Entrevista al coordinador de Bildu

El evitable berenjenal de tener a Arnaldo Otegi en TVE

  • La emisión fue en el Canal 24 Horas, con 37 minutos de entrevista, en el que Marc Sala escenificó todo su distanciamiento y frialdad

Arnaldo Otegi durante la entrevista, en una imagen captada en 'Los desayunos' Arnaldo Otegi durante la entrevista, en una imagen captada en 'Los desayunos'

Arnaldo Otegi durante la entrevista, en una imagen captada en 'Los desayunos' / RTVE

La cadena pública, pues sí, abrió la puerta a Arnaldo Otegi y el coordinador general de Bildu gozó de 37 minutos en directo más una tertulia añadida sobre su (exasperante) intervención.

Ha sido un gesto de generosidad, de profesionalidad periodística, de la RTVE de Rosa María Mateo (a la que han pedido, una vez más que dimita). Una intención que despierta la lógica indignación, pero la aparición ha distado mucho del masaje o de tener complacencia hacia el invitado. Un espectador demócrata no ha podido percibir falta de decoro en las palabras hacia el dirigente proetarra en la noche de este miércoles.

En todo momento el conductor de La noche en 24 Horas, Marc Sala, ha mostrado su distancia (efectivamente distaban 500 kilómetros entre Torrespaña y Bilbao), su frialdad, en una comparecencia que tenía más de compromiso político que de interés informativo real.
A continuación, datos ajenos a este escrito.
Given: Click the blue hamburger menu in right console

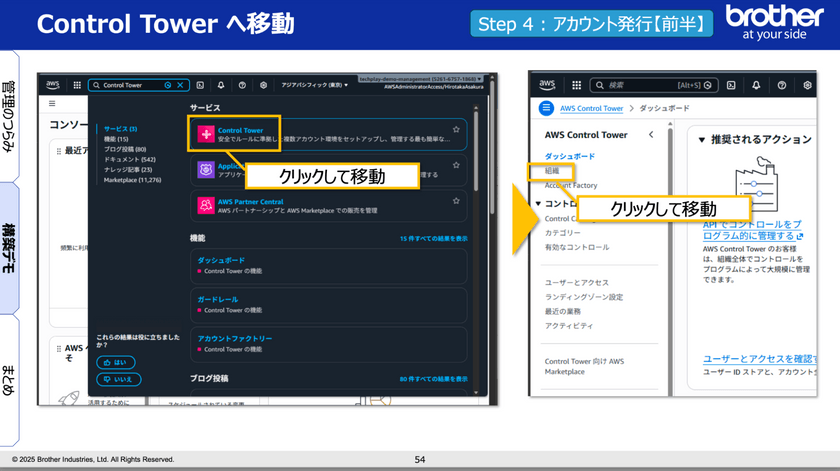Looking at the screenshot, I should tap(546, 108).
Si había que cumplir un determinado requerimiento del presidente del Gobierno, RTVE lo ha acatado (aunque esa no sea su misión); y si había que atender una intención de pluralismo, la cadena pública lo ha resuelto de manera concisa. Digamos que ha sido un gesto de incómodo servicio público interesado.

No ha sido una exageración la presencia de Otegi en TVE. Ha sido una intervención en prime time, pero en el canal 24 Horas, que apenas sintoniza el 1% de la población, desde un plasma, en pantalla partida, y reemitido a las tantas por La 1. Poca consideración, cero empatía. La aparición ha sido en un canal especializado, donde es habitual que se le aluda, y se le ha recordado en todo momento su responsabilidad por su vínculo terrorista.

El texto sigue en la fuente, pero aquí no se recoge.